*YOUR OBJECTIVE*: Look below for the line that contains "Image resolution: width=1840", then quote it and all the lines after it, exactly, with the pictures left out.

*DATA RECORDS*:
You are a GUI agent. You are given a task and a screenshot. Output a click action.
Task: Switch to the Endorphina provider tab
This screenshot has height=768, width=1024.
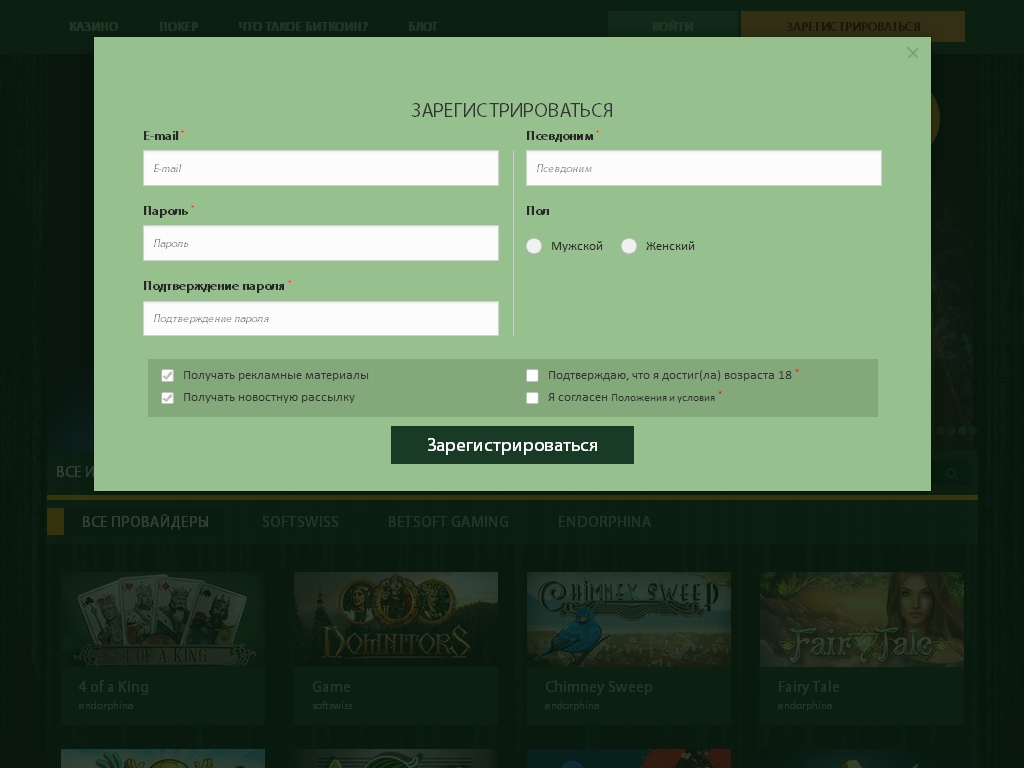(604, 522)
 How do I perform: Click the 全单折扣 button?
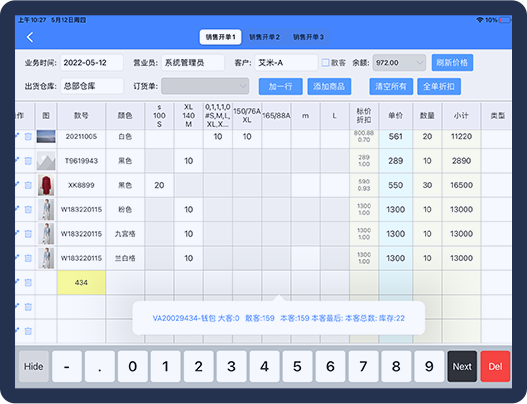point(439,86)
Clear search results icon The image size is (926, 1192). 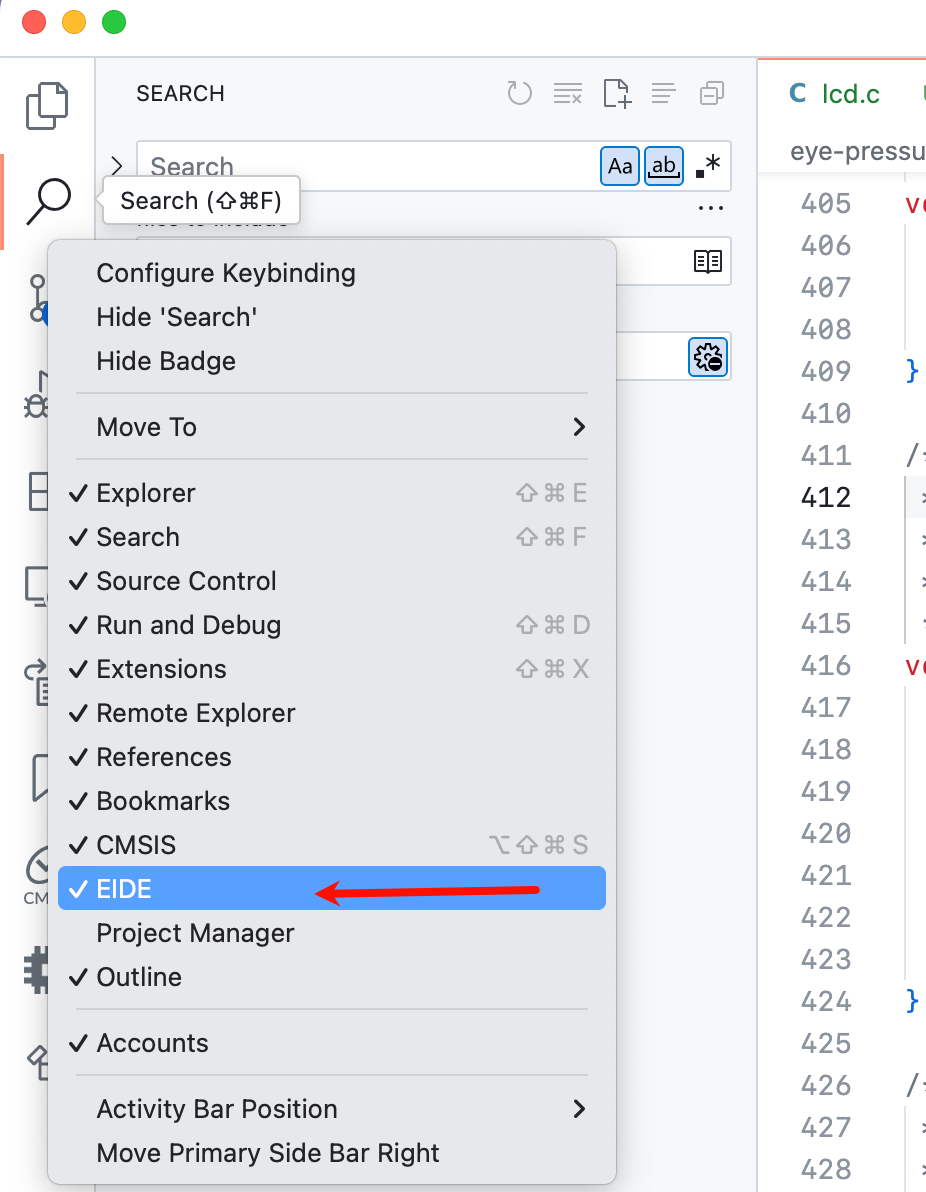point(567,94)
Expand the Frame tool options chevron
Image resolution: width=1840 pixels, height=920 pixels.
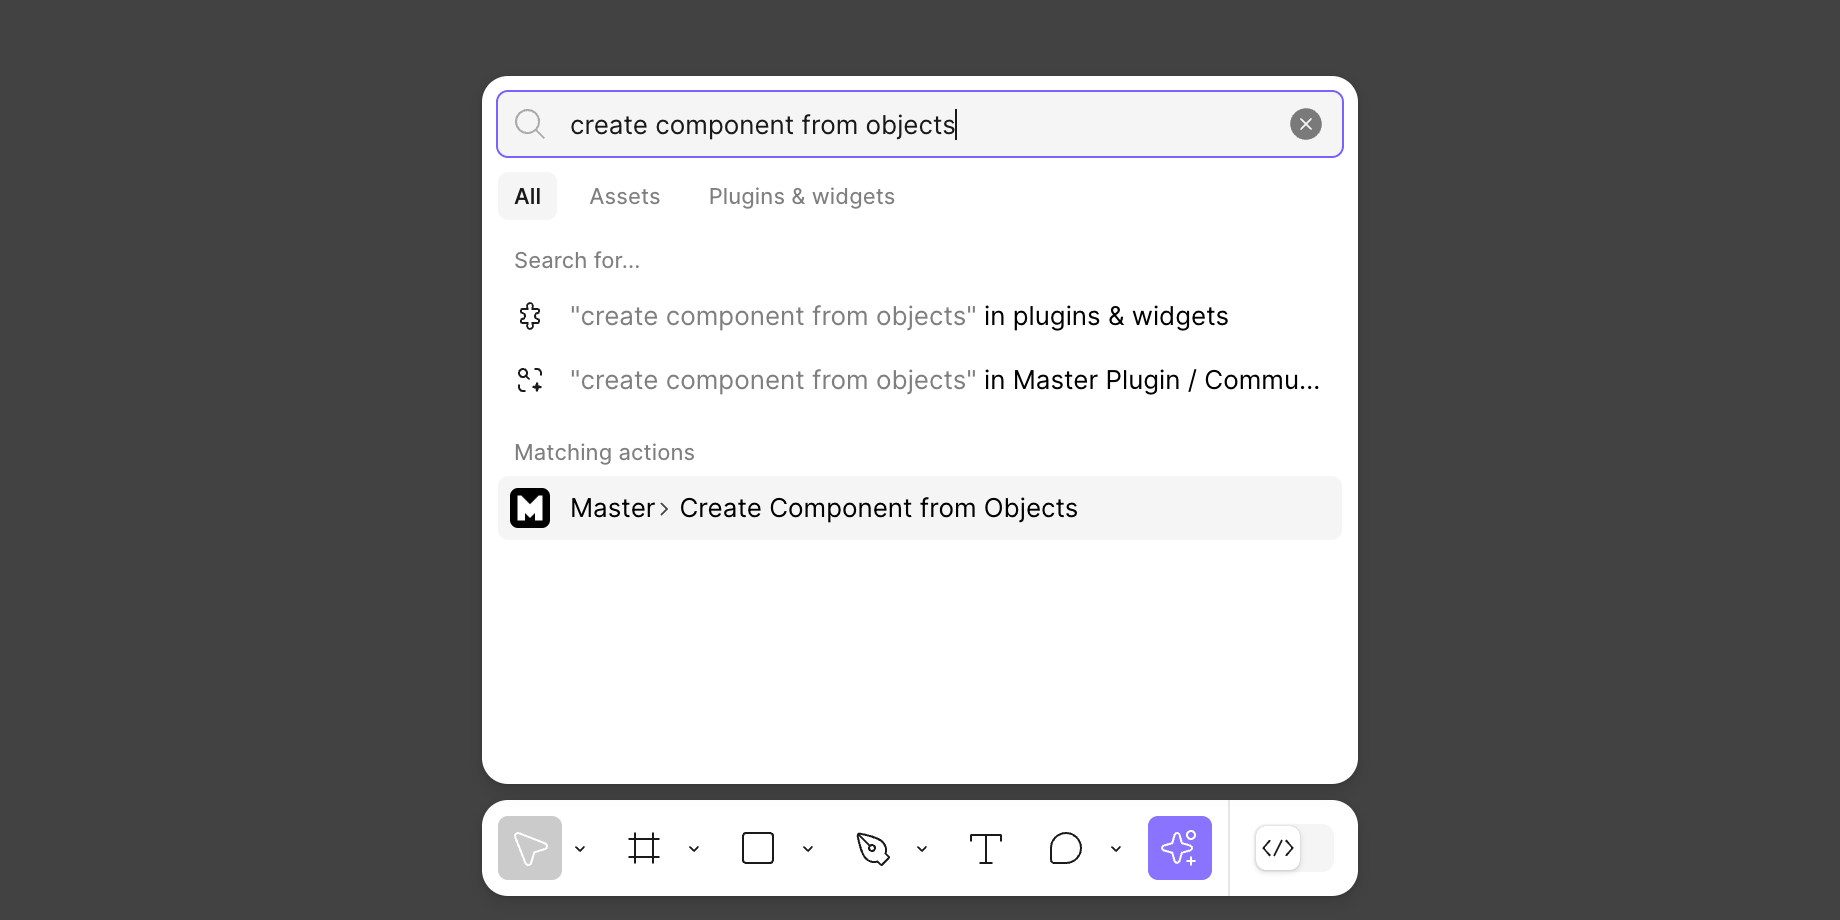(694, 849)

*RESULT FOR THIS TASK*:
Image resolution: width=1840 pixels, height=920 pixels.
(694, 849)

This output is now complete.